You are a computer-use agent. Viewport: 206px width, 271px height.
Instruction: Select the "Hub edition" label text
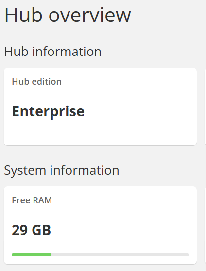click(x=36, y=82)
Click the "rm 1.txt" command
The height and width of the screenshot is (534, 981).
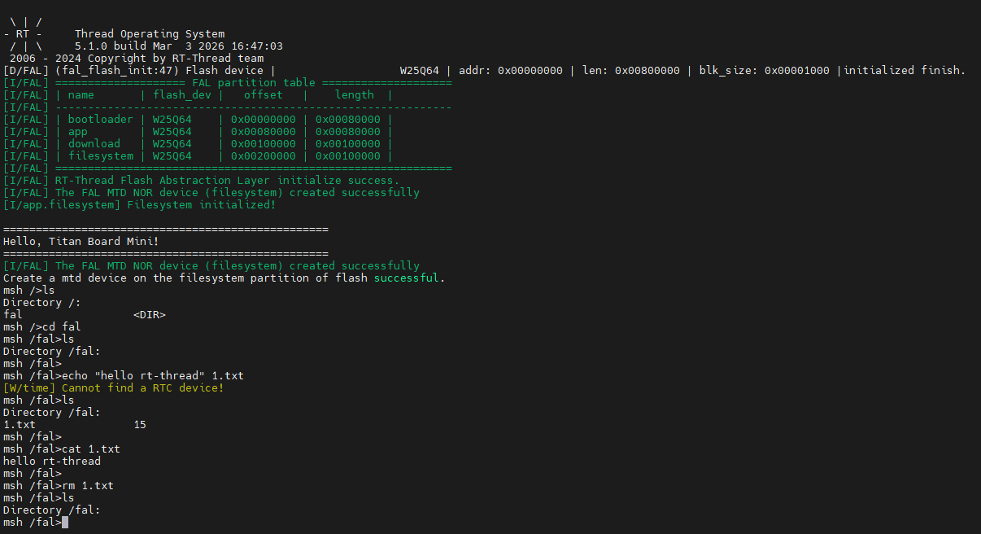(x=87, y=485)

+++

_ASSIGNED TASK_
Would you restate the listing word for word and leave every picture out?

_ANSWER SPACE_
You are a computer-use agent. Viewport: 206px width, 271px height.
Instruction: Select the "Hub edition" label text
click(x=36, y=82)
Click the "rm 1.txt" command
The height and width of the screenshot is (534, 981).
(x=87, y=485)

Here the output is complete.